Review essay: Reassessing anthropology's maverick: The archaeological fieldwork of Frank Hamilton Cushing

Authors


Abstract

The Lost Itinerary of Frank Hamilton Cushing. Volume two of Frank Hamilton Cushing and the Hemenway Southwestern Archaeological Expedition, 1886–1889. Curtis M. Hinsley and David R. Wilcox, eds. Tucson: University of Arizona Press, 2002. xxxvi + 349 pp., illustrations, notes, bibliography, index.

The Lost Florida Manuscript of Frank Hamilton Cushing. Phyllis E. Kolianos and Brent R. Weisman, eds. Gainesville: University Press of Florida, 2005. xiv + 281 pp., illustrations, appendixes, notes, bibliography, index.

The Florida Journals of Frank Hamilton Cushing.
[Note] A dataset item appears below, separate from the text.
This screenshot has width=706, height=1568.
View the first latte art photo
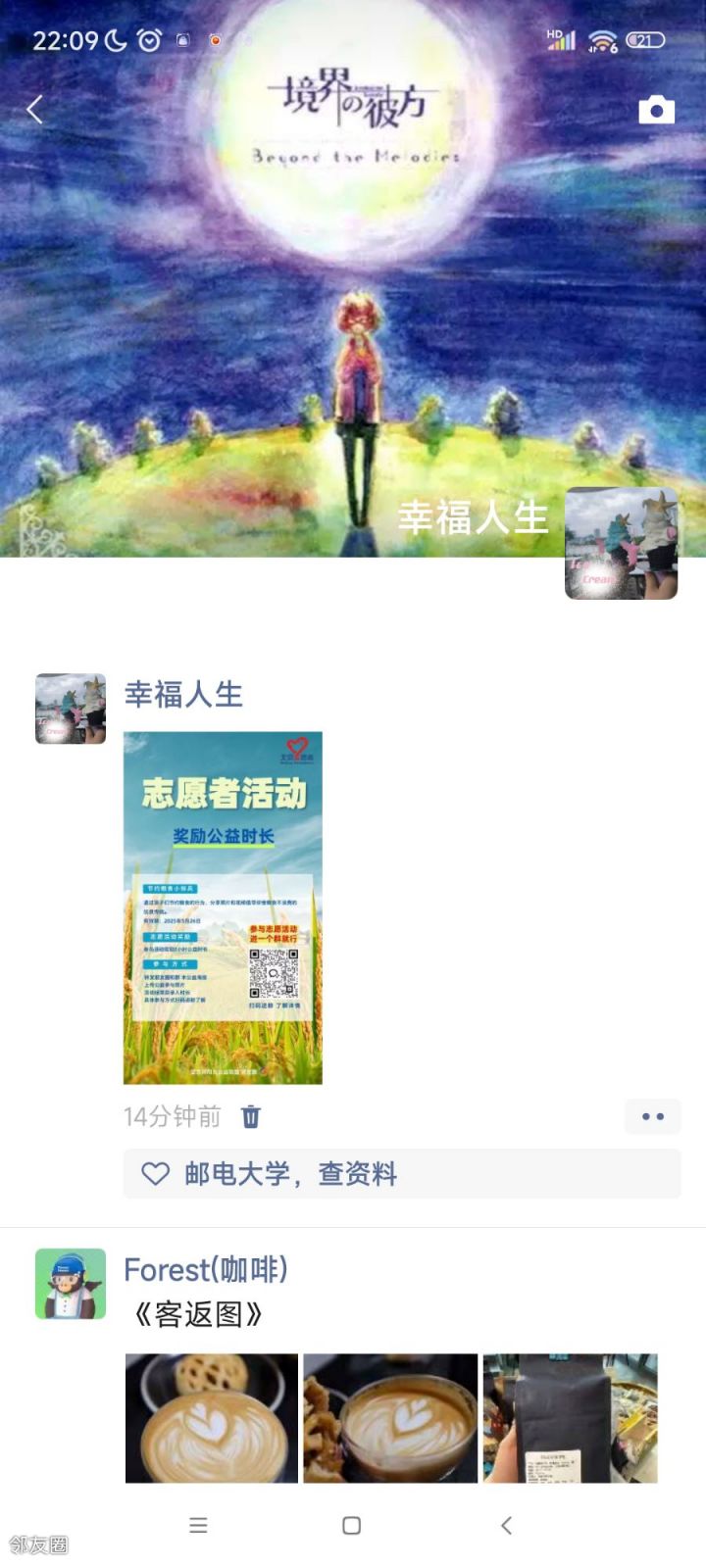212,1418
Phyllis E. Kolianos and Brent R. Weisman, eds. Gainesville: University Press of Florida, 2005. xv + 161 pp., notes, illustrations, bibliography, index.
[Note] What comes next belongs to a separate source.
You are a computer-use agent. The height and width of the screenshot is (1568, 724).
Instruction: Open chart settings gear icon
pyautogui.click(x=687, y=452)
Anthropology has had many charismatic figures in its past whose work has bordered on genius and who have presaged contemporary anthropological theories, issues, the choice of research topics, methodologies, or ethical concerns. Although often marginalized in the history of anthropology, a few of these key individuals have captured our imagination and recent attention because long-lost diaries, field notes, and reports have come to light, often after years of diligent searching by dedicated scholars. This review article assesses the contributions of three recent books on one of American anthropology's most fascinating and enigmatic individuals: Frank Hamilton Cushing. These works focus on Cushing's groundbreaking regional research in the American Southeast (Florida) and the Southwest (Arizona) and tell us much about the foundational values of our discipline.